Yes, that is a real problem in the current code, but easily fixed with comments.
I think it is best when you don't need comments, but in this case, I think I have to agree with you.
My version also makes it easier to run a test case entirely by itself which is really valuable for debugging purposes. A common thing that happens when you have lots of unit tests is something breaks and lots of tests fail. If the test cases are good, there should be just a couple (ideally one) test cases that directly assert the violated property; those are the test cases you actually want to focus on, the rest are noise for the purposes of that breakage. In my version, it is much easier to turn off the test cases that you don't care about and then focus in on the ones that exercise the violated property.
Now I know that, hermeticity especially, but other features as well (test suite summary, error on unused test case function, etc) are not actually in KUnit as it is under consideration here. Maybe it would be best to save these last two patches (18/19, and 19/19) until I have these other features checked in and reconsider them then?

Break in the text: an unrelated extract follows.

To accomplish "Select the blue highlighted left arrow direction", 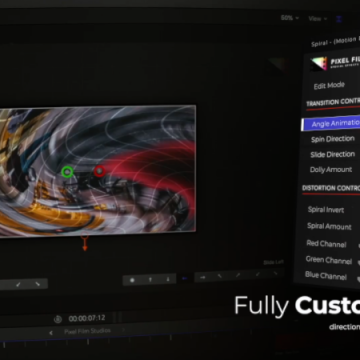I will pos(185,279).
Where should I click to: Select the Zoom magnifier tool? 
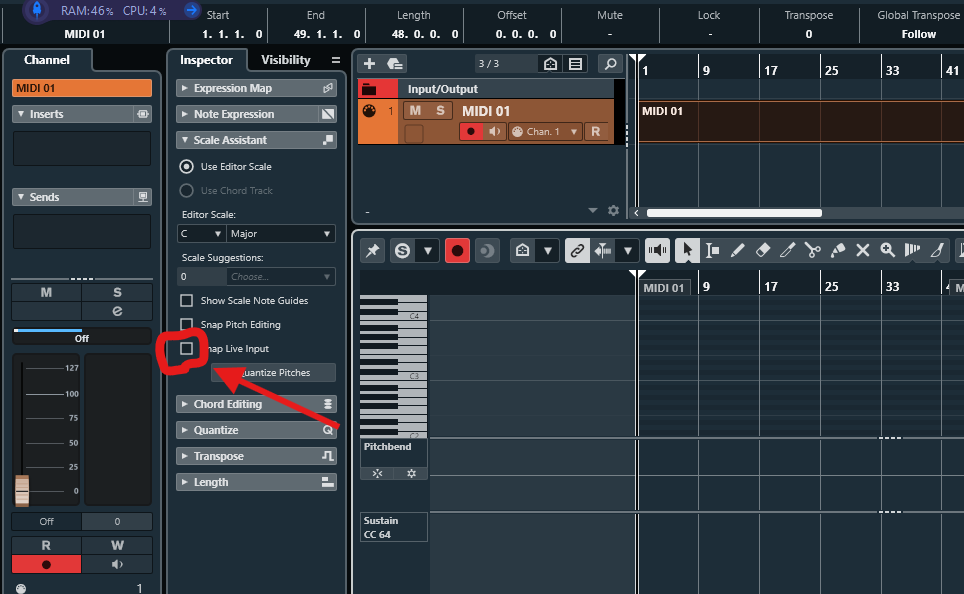click(x=887, y=250)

Thanks for leaving 18/19 and 19/19 off in v4.
Sure, no problem. It was pretty clear that it was a waste of both of our times to continue discussing those at this juncture. :-)
Do you still want me to try to convert the DT not-exactly-unittest to KUnit? I would kind of prefer (I don't feel *super* strongly about the matter) we don't call it that since I was intending for it to be the flagship initial example, but I certainly don't mind trying to clean this patch up to get it up to snuff. It's really just a question of whether it is worth it to you.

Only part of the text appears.